*** Opening of ENTRIES PROVIDED ***

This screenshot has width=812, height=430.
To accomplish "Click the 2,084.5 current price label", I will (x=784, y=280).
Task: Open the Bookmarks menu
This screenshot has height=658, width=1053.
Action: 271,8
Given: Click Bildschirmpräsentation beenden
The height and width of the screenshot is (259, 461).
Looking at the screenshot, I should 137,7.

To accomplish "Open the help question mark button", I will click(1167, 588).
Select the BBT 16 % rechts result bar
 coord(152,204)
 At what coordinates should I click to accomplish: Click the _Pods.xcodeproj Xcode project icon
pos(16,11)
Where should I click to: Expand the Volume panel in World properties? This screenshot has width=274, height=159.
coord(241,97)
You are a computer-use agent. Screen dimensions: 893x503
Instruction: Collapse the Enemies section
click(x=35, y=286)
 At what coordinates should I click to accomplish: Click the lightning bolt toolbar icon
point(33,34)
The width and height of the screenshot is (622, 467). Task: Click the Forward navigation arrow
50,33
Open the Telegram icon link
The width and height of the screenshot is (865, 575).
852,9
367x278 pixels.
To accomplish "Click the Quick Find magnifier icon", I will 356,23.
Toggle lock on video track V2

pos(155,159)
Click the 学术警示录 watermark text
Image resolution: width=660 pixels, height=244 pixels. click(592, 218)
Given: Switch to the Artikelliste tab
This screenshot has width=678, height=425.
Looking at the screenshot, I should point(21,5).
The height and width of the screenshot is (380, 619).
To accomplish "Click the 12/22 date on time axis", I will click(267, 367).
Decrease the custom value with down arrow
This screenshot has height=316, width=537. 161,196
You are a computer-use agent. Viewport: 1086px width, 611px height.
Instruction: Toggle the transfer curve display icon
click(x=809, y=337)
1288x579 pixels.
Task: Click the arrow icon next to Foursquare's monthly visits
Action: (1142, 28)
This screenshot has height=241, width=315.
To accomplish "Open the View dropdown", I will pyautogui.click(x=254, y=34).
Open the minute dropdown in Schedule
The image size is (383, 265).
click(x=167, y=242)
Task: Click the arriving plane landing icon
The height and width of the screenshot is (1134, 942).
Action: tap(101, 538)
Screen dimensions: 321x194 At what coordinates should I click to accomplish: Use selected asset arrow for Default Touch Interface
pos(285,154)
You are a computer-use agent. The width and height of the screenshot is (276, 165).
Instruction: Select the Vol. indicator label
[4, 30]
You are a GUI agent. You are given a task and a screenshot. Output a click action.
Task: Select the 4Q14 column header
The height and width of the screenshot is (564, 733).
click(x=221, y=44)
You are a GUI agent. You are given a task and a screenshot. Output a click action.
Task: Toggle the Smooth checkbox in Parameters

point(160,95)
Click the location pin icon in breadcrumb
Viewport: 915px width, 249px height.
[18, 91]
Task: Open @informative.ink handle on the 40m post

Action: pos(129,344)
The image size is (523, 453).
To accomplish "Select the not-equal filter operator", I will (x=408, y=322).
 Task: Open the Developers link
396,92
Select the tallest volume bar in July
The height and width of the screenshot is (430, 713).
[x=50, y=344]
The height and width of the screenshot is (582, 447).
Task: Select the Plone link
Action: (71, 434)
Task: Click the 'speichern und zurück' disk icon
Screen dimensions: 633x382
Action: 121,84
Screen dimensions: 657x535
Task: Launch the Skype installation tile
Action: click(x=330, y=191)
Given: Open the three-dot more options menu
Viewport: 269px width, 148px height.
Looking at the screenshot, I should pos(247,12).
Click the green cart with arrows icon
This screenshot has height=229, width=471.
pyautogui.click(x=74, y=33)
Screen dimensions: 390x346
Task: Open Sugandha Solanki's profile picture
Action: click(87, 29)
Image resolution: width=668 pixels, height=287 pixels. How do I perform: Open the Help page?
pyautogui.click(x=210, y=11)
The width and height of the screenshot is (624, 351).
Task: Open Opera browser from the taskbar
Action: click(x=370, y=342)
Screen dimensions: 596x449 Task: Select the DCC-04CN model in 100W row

*** Close of ENTRIES PROVIDED ***

[WHAT YOU SHOULD DO]
Write out all of the records exactly as they stand above.

[EXERCISE OUTPUT]
This screenshot has width=812, height=430.
To accomplish "Click the 2,084.5 current price label", I will (x=784, y=280).
Task: Open the Bookmarks menu
This screenshot has height=658, width=1053.
Action: 271,8
Given: Click Bildschirmpräsentation beenden
The height and width of the screenshot is (259, 461).
Looking at the screenshot, I should 137,7.

To accomplish "Open the help question mark button", I will click(1167, 588).
Select the BBT 16 % rechts result bar
 coord(152,204)
 At what coordinates should I click to accomplish: Click the _Pods.xcodeproj Xcode project icon
pos(16,11)
Where should I click to: Expand the Volume panel in World properties? This screenshot has width=274, height=159.
coord(241,97)
You are a computer-use agent. Screen dimensions: 893x503
Instruction: Collapse the Enemies section
click(x=35, y=286)
 At what coordinates should I click to accomplish: Click the lightning bolt toolbar icon
point(33,34)
The width and height of the screenshot is (622, 467). Task: Click the Forward navigation arrow
50,33
Open the Telegram icon link
The width and height of the screenshot is (865, 575).
852,9
367x278 pixels.
To accomplish "Click the Quick Find magnifier icon", I will 356,23.
Toggle lock on video track V2

pos(155,159)
Click the 学术警示录 watermark text
Image resolution: width=660 pixels, height=244 pixels. click(592, 218)
Given: Switch to the Artikelliste tab
This screenshot has width=678, height=425.
Looking at the screenshot, I should point(21,5).
The height and width of the screenshot is (380, 619).
To accomplish "Click the 12/22 date on time axis", I will click(267, 367).
Decrease the custom value with down arrow
This screenshot has height=316, width=537. 161,196
You are a computer-use agent. Viewport: 1086px width, 611px height.
Instruction: Toggle the transfer curve display icon
click(x=809, y=337)
1288x579 pixels.
Task: Click the arrow icon next to Foursquare's monthly visits
Action: (1142, 28)
This screenshot has height=241, width=315.
To accomplish "Open the View dropdown", I will pyautogui.click(x=254, y=34).
Open the minute dropdown in Schedule
The image size is (383, 265).
click(x=167, y=242)
Task: Click the arriving plane landing icon
The height and width of the screenshot is (1134, 942).
Action: tap(101, 538)
Screen dimensions: 321x194 At what coordinates should I click to accomplish: Use selected asset arrow for Default Touch Interface
pos(285,154)
You are a computer-use agent. The width and height of the screenshot is (276, 165).
Instruction: Select the Vol. indicator label
[4, 30]
You are a GUI agent. You are given a task and a screenshot. Output a click action.
Task: Select the 4Q14 column header
The height and width of the screenshot is (564, 733).
click(x=221, y=44)
You are a GUI agent. You are given a task and a screenshot. Output a click action.
Task: Toggle the Smooth checkbox in Parameters

point(160,95)
Click the location pin icon in breadcrumb
Viewport: 915px width, 249px height.
[18, 91]
Task: Open @informative.ink handle on the 40m post

Action: pos(129,344)
The image size is (523, 453).
To accomplish "Select the not-equal filter operator", I will (x=408, y=322).
 Task: Open the Developers link
396,92
Select the tallest volume bar in July
The height and width of the screenshot is (430, 713).
[x=50, y=344]
The height and width of the screenshot is (582, 447).
Task: Select the Plone link
Action: (71, 434)
Task: Click the 'speichern und zurück' disk icon
Screen dimensions: 633x382
Action: 121,84
Screen dimensions: 657x535
Task: Launch the Skype installation tile
Action: click(x=330, y=191)
Given: Open the three-dot more options menu
Viewport: 269px width, 148px height.
Looking at the screenshot, I should pos(247,12).
Click the green cart with arrows icon
This screenshot has height=229, width=471.
pyautogui.click(x=74, y=33)
Screen dimensions: 390x346
Task: Open Sugandha Solanki's profile picture
Action: click(87, 29)
Image resolution: width=668 pixels, height=287 pixels. How do I perform: Open the Help page?
pyautogui.click(x=210, y=11)
The width and height of the screenshot is (624, 351).
Task: Open Opera browser from the taskbar
Action: click(x=370, y=342)
Screen dimensions: 596x449 Task: Select the DCC-04CN model in 100W row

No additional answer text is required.